Top of SUPPLIED TEXT
When the new specialist in town is a disaster.
It happens every few months. The hospital brings in a procedure based specialist or surgeon and promotes the doctor as the greatest thing on the planet. Based on the advertising, you would think the Mayo Clinic has suddenly moved itself to your town.
In fact, when you review the training credentials, they appear very sound and often very impressive. This person may, in fact, be the real deal. It looks like this is a specialist and/or surgeon warranting your trust as a referring doctor.
Then, things happen. Your first few patients experience complications. “This happens,” you tell yourself and the patient. Yes, complications do happen to even the greatest of doctors.
Now, as a referring doctor, you find yourself at a disadvantage. With your small case sample size, it is difficult to know a trend versus a peculiar streak of bad luck. The hospital, however, holds this information and is aware of such dark secrets far earlier than you as the referring doctor. The hospital keeps silent. Even if you ask about a concerning trend, they will not tell you.
So, you give the benefit of the doubt. Again, the credentials are strong. The new person seems very nice and professional.
Then, a catastrophe happens. Often, it is so bad that it reaches the level of a “Never Event,” which is something really awful and it might even have killed or maimed a patient.
It might be your patient or it might be someone else’s patient. It might not even be the doctor’s first catastrophe. Suffice it to say, lawyers will be climbing all over the charts. You, the referring doctor who trusted the hospital to “have your back” have been totally blind sided.…
And… the doctor vanishes off the face of the Earth. There is no explanation. It is as if a hospital version of “Black Ops” swept in and eliminated the promising new doctor. Meanwhile, you and your patients are left wondering: “What the heck happened?”
Meanwhile, the hospital which so loudly promoted the doctor ignores your inquiries and is silent… until… They come to your office to heavily promote the next new specialist they just hired, who is guaranteed to turn your little hospital into the next Mayo Clinic!
I lived and worked in a rural area. If the specialty docs didn’t like it, they left and went someplace else. Good for me to be retired now. Kurt
Look up the Jayant Patel case in Australia, see that this problem is not unique to the USA.
Whistleblower nurses were threatened with jail. That’s the difference between our private industry hospital administrators, bad as they are, and government hospital administrators, equally amoral and corrupt, but with the power of government behind them.
Bottom of SUPPLIED TEXT
Top of INFORMATION SHOWN
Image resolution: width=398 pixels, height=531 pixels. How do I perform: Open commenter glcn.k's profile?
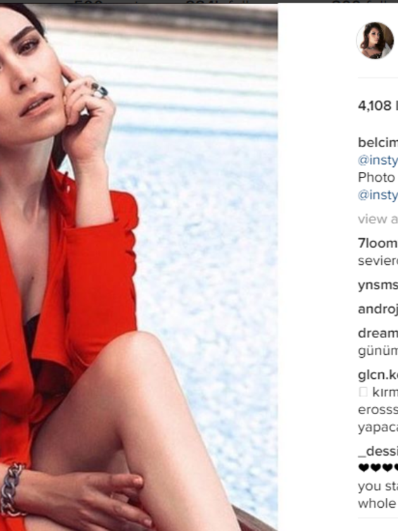pos(378,375)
Bottom of INFORMATION SHOWN
▶ _EXERCISE AIM_: Please decide whether each statement below agrees with the text about the new specialist, answering yes or no and quoting the words that settle it. (a) The hospital will disclose a concerning trend to a referring doctor who asks about it. (b) The new doctor's training credentials often look very impressive. (c) The Jayant Patel case shows the problem exists outside the USA.

▶ _TASK RESULT_:
(a) No: "Even if you ask about a concerning trend, they will not tell you."
(b) Yes: "they appear very sound and often very impressive."
(c) Yes: "Look up the Jayant Patel case in Australia, see that this problem is not unique to the USA."